━━━━━ Quoted passage

# Reducing Sugar In Canning



## Toffee (Mar 13, 2012)

So, I've been canning jam and jelly quite a bit this year and upon tasting the fruits of my labor  I've found that I do not like how sugary it tastes. Is there a way to simply reduce sugar without resorting to artificial sugars or using reduced sugar pectin? I would love your tips on this one.


----------



## JustCliff (May 21, 2011)

You and me both Toffee. I have been meaning to look online for some low or no sugar ways to make preserves or jam. I made some peach jam a couple of weeks ago and it is good, just too sugary. I used the recipe from the Ball Blue book. I was a bit skeptical on the amount of sugar but did it anyway. I probably could have used half and been just fine.


----------



## Wellrounded (Sep 25, 2011)

I'm not a big fan of sweet either, hubby is though. I've never used pectin (apart from a few green apples in a recipe). I gently reduce fruit to a thickish syrup (just like a tomato paste ??? not sure what it's called up there ) then add sugar to taste. It's not jam or jelly more a sauce. Quite a few fruits I don't add anything. You do have to be pretty careful about burning as it thickens though.
This is great for toast, icecream, cheesecakes, yoghurt etc


----------



## Grimm (Sep 5, 2012)

You can use no sugar pectin and add white grape juice instead of sugar. At least that's what the jar of no sugar pectin says.


----------



## Wellrounded (Sep 25, 2011)

I should add that I do make a lot of jam as well (for hubby) and have still never used pectin.
I do fruit in a number of ways......
Just as it comes, squish it and heat it to release juice then WB it, I use it for whatever I need at the time including making jam at a later date.
In a syrup to eat as a dessert etc WB
As a thick syrup with very little sugar. WB
As jam or a sugary syrup. (for hubby) WB or if jam and for use within 6 months the old fashioned way (Aussie way still) hot jam, hot jars, and a cellophane cover.


----------



## kappydell (Nov 27, 2011)

Jellies are tricky, they set softer with less sugar.  Freezer jams are OK with less sugar...we used to make them all the time for diabetic family members. Fruit butters are essentially purees, cooked down until spreadable, and can be done without sugar at all - another godsend in years past for diabetics. 

Low Sugar Raspberry Freezer Jam
4 cups raspberries, crushed
1 1/2 cups (or less) granulated sugar
1 packet Ball Instant Fruit Pectin 
1. Stir sugar and pectin in a bowl.
2. Add crushed fruit. Stir 3 minutes.
3. Ladle jam into clean jars and let stand 30 minutes. Enjoy.
NOTE: Freeze for up to one year. Refrigerate for up to three weeks.
Serving Size: Makes 40 2-tablespoon servings or 5 8-ounce containers

low sugar muscadine (grape) jelly
This is a no sugar added jelly that is a little softer set than sugar added jellies. It has a great fruit taste. It uses artificial sweetener, which you can cut back to taste. 
Minutes to Prepare: 15
Minutes to Cook: 45
5 1/2 cups Muscadine juice
1 1.75 oz. package Sure Jell (no sugar needed style)

━━━━━━━━━━
━━━━━ Dataset content

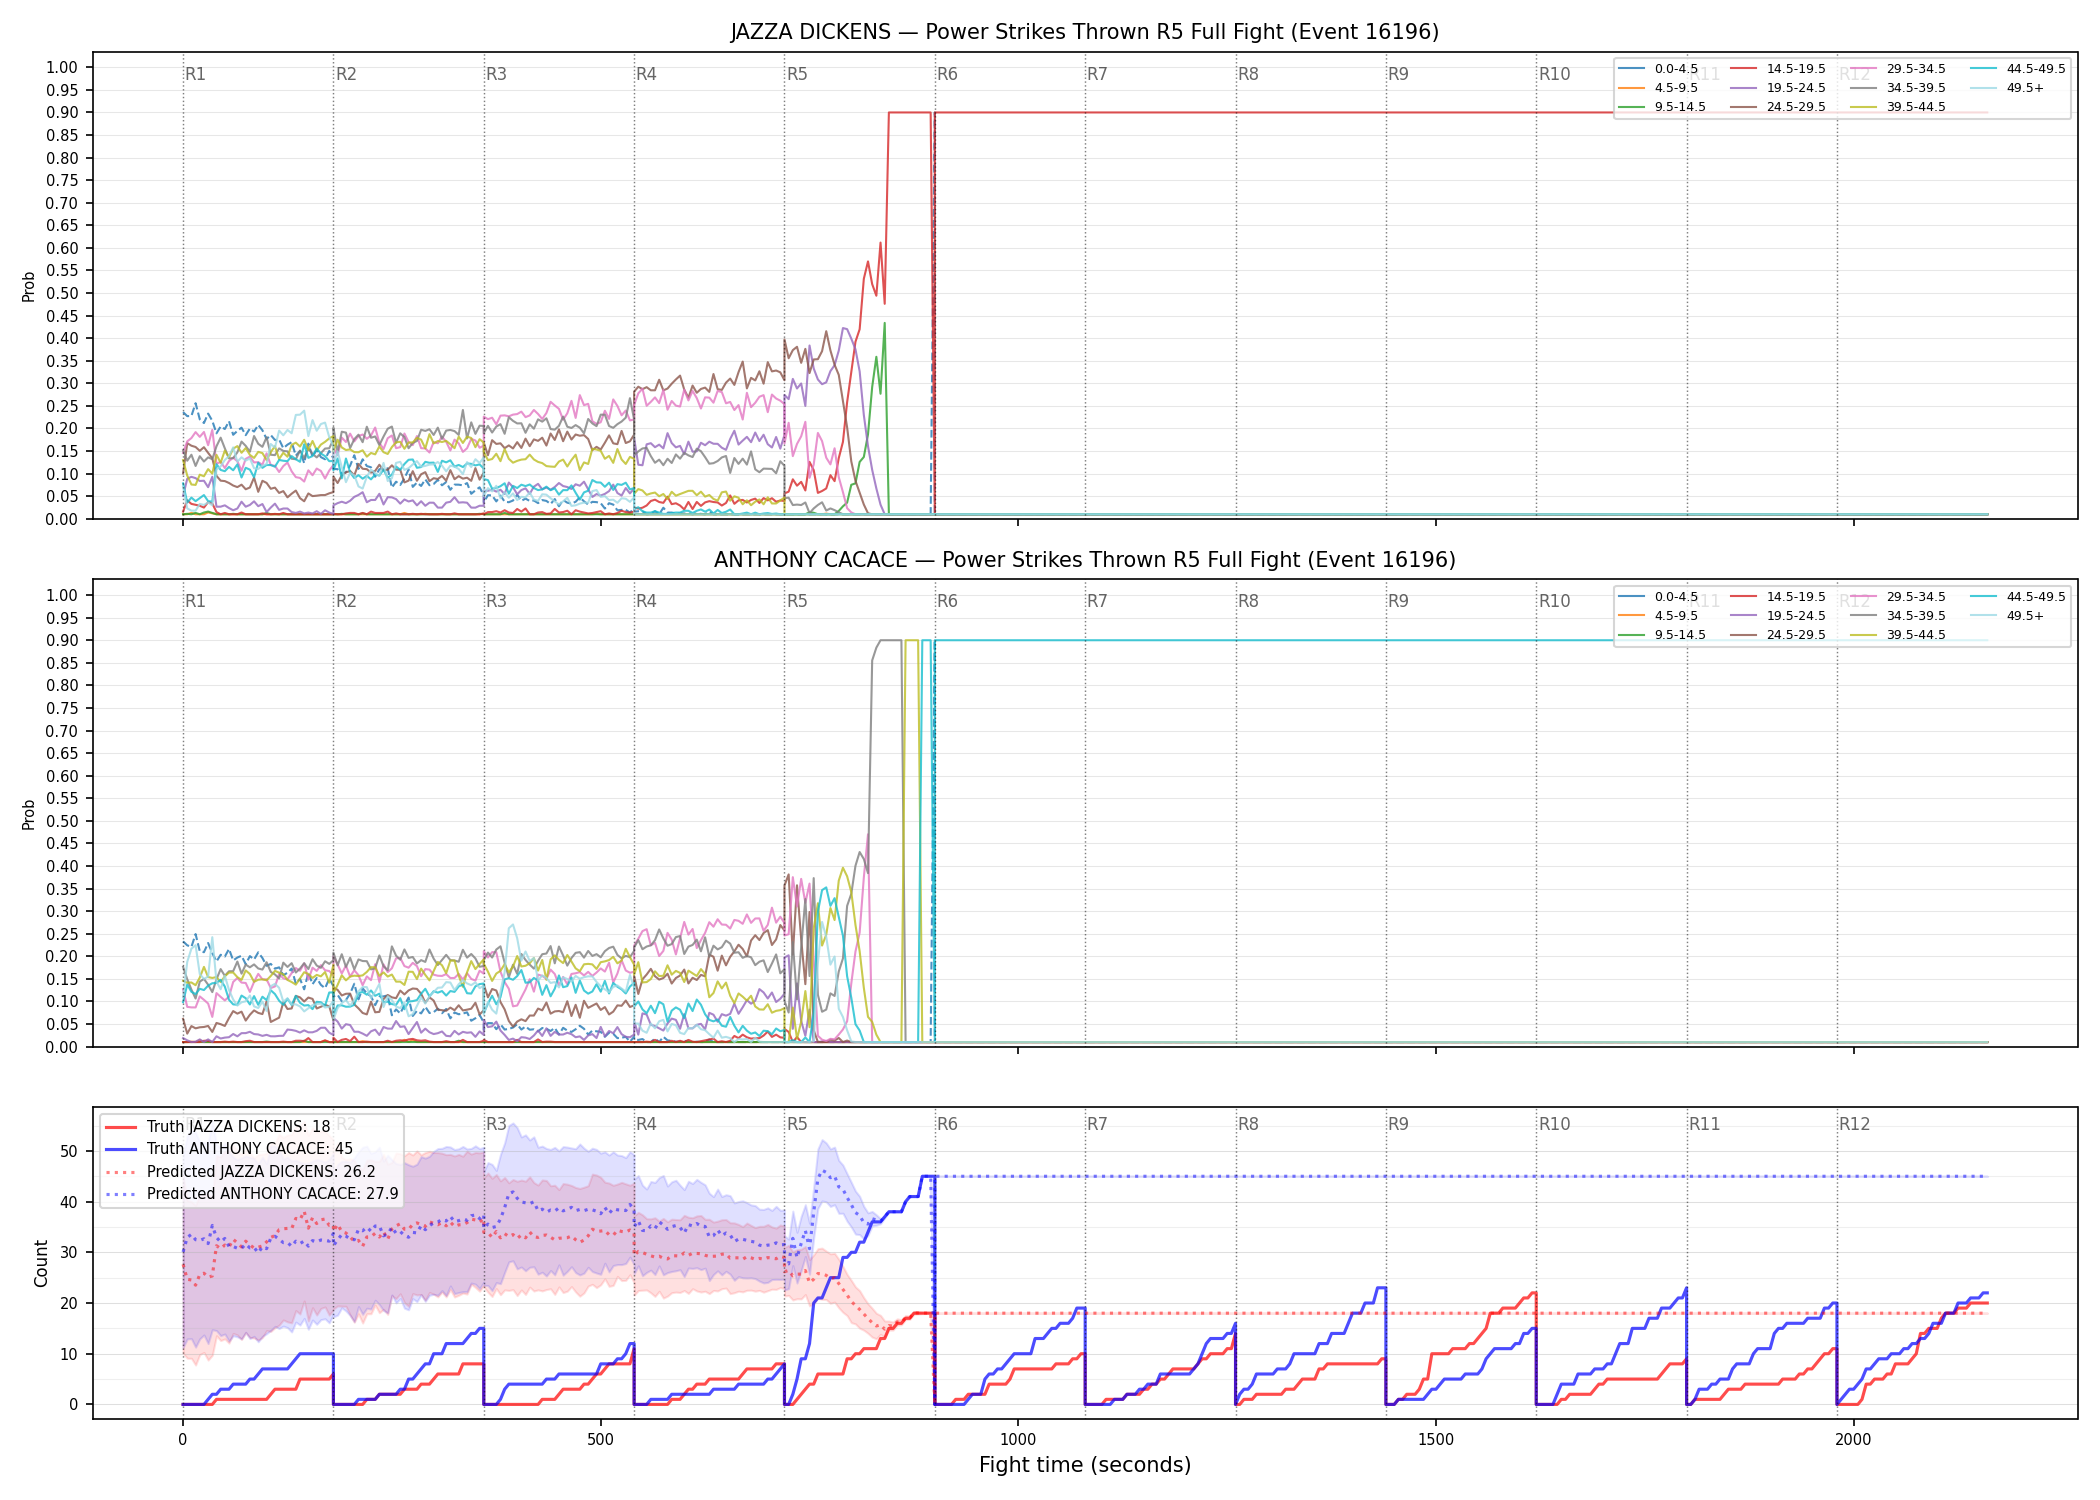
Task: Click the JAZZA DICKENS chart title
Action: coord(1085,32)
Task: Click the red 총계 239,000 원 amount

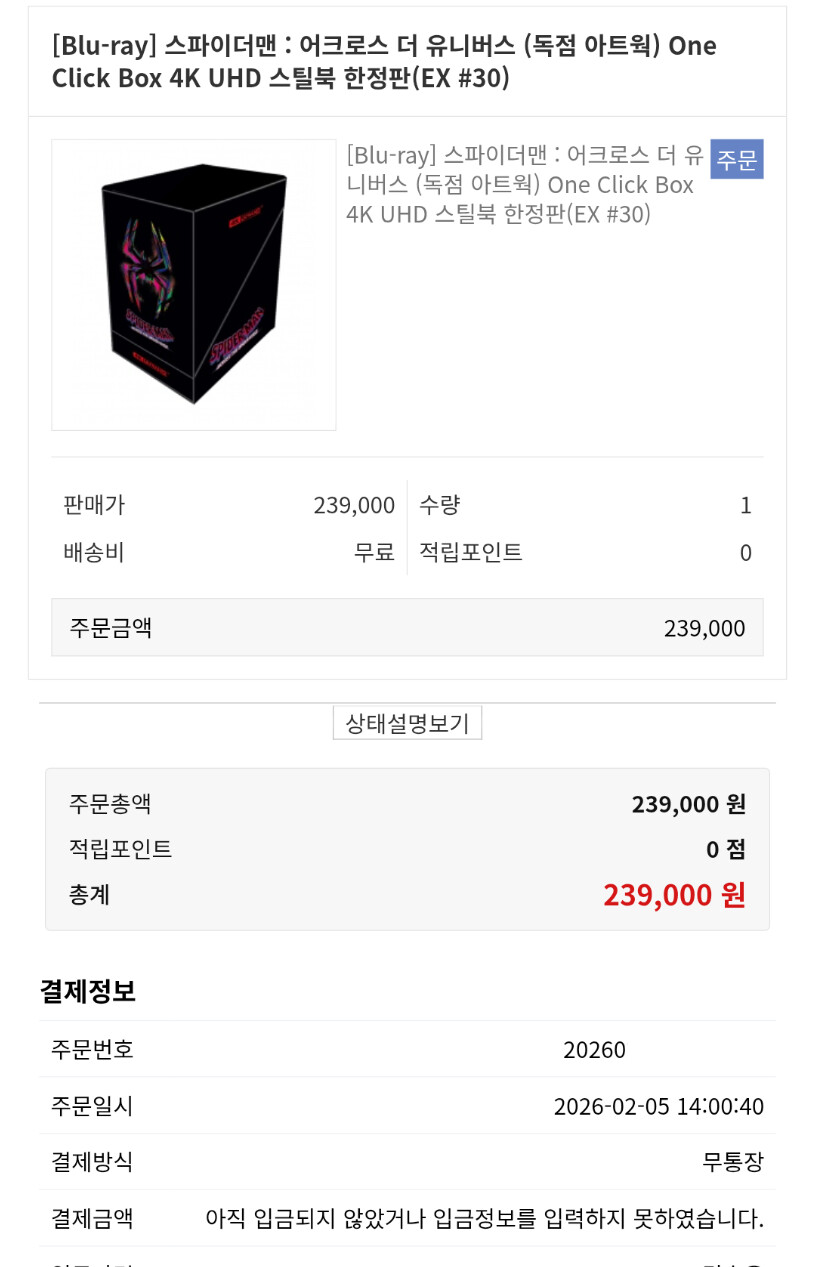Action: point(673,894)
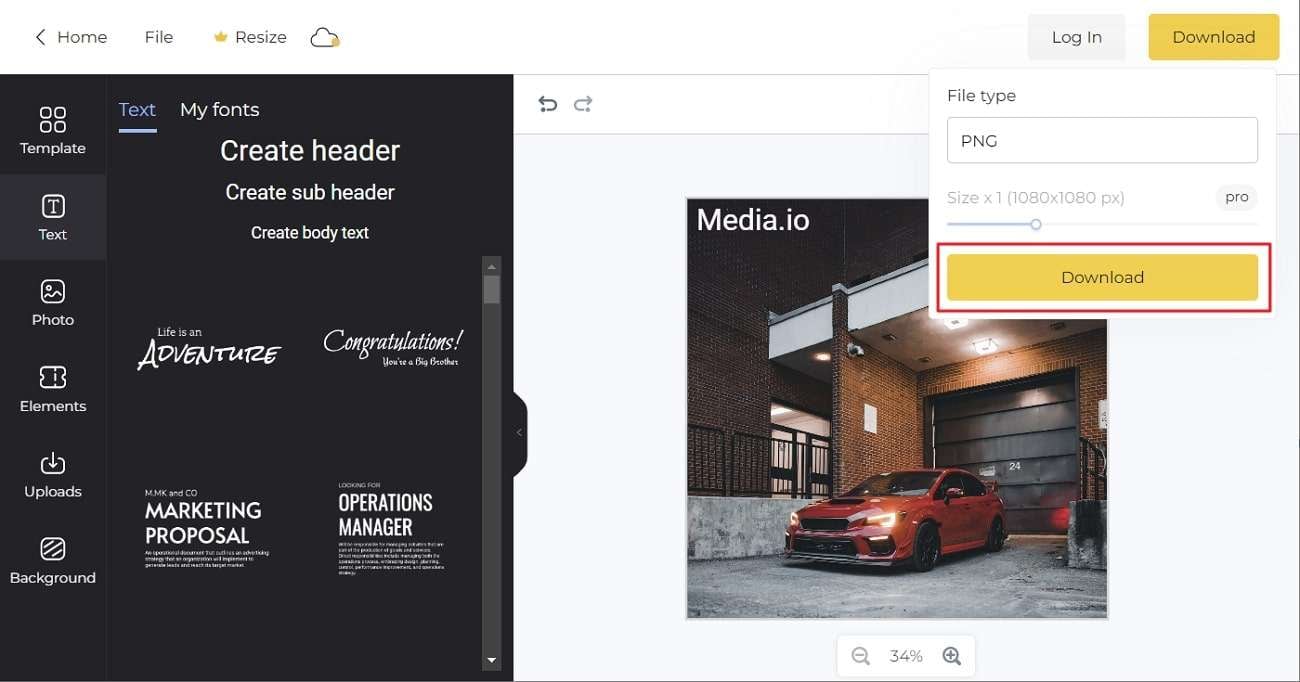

━━━━━━━━━━

## Requirements
Please reproduce, word for word, everything in the thread on reducing sugar in canning from "In a syrup to" down to "a cellophane cover.".

## Solution
In a syrup to eat as a dessert etc WB
As a thick syrup with very little sugar. WB
As jam or a sugary syrup. (for hubby) WB or if jam and for use within 6 months the old fashioned way (Aussie way still) hot jam, hot jars, and a cellophane cover.